On average, they would expect to see about five percent DNS recursion enabled on routers, which allows that router to act as a DNS server and bypass the ISP’s DNS server. However, in Yemen, between 30 percent and 35 percent of home routers had DNS recursion enabled.
“Even in a country that’s living through all of the troubles that Yemen is, people will figure out ways to bypass that,” says Liska. “And the more you censor, it appears the more people figure out ways to bypass those censors.”
Liska ties this to the question of legitimacy, saying that in a heavily censored country such as North Korea, the same phenomenon doesn’t exist because the government is accepted as legitimate.
Another thing the group looked for was the presence of malware from governments with vested interests in the warfare in Yemen, including Russia, China, the US and Saudi Arabia. While they didn’t find any evidence of Russian and U.S. malware in the country’s infrastructure, Kaspersky and other security providers have reported this in the past.
“Our guess is that at this point, any kind of malware or any kind of presence from either Russia or the U.S. has been so well established that you may not see a lot of indicators of it,” says Liska.
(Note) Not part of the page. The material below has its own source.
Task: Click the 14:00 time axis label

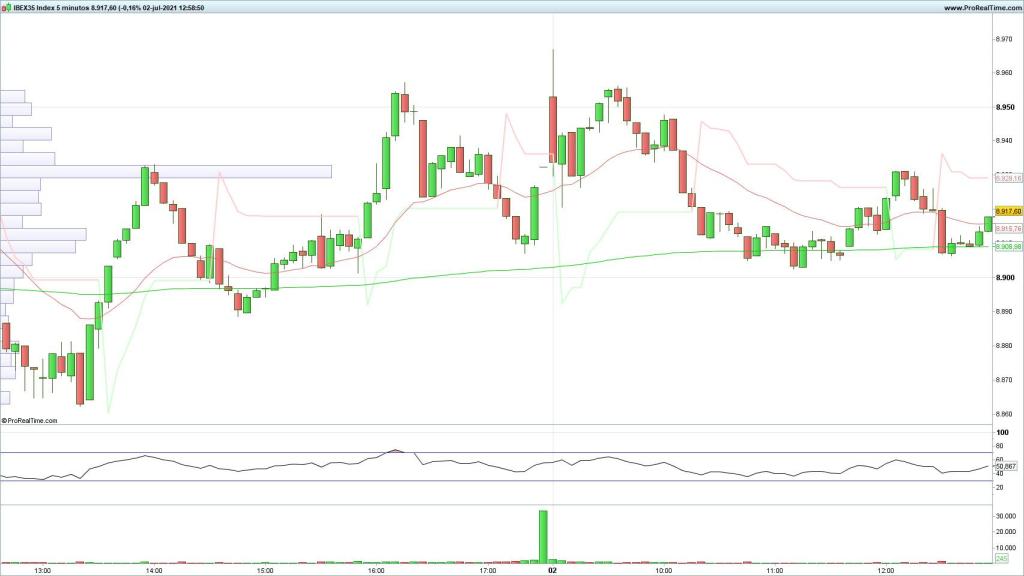Action: click(153, 571)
However, they did find evidence of Chinese malware, which he does not find surprising.
“When the Hadi government realised that they lost control of the internet, they set up their own ISP called HadiNet, and this is fully Chinese Huawei infrastructure,” he explains. “It’s Huawei routers, Huawei backbone, Huawei telecommunications information, and with that, we also saw a lot of Chinese malware, including a back door that’s suspected to be a Chinese government [backdoor].”
He says they don’t have any confirmation of that but the team suspects it could have been implanted by the Chinese government or at least someone working for them.
Liska says this is something which is likely to increase as proxy wars continue.
“It’s essentially that other countries want to know what’s going on there, so we’re going to see their presence in malware and in back doors and so on, trying to connect up to the systems,” he says. “Because even if you can gain just a little bit of a tactical edge by having that access and information, that’s going to be really important to the battles that are going on.”
“I do think that this type of activity is going to serve as a model for future wars,” Liska says, explaining that in their research, this was the first case of seeing an outside faction gain control of the internet and using it in this way. “And I think the relative success that they have had with it means that we may see this in other wars, where seizing control of internet infrastructure becomes one of the goals of the fighting.”
Internet control has long been a tool of oppression and misinformation, in China and North Korea for example, but also in Iran and Syria, who have some of the lowest scores on internet freedom. During the Arab Spring it was deployed to shut down social media and therefore the means of quelling protest.
The USA, Britain, New Zealand, Australia and Canada, meanwhile, are all part of the Five Eyes global spying programme uncovered by whistleblower Edward Snowden.
And Cambridge Analytica parent company SCL’s CEO boasted of the company’s influence on the political trajectory of target nations.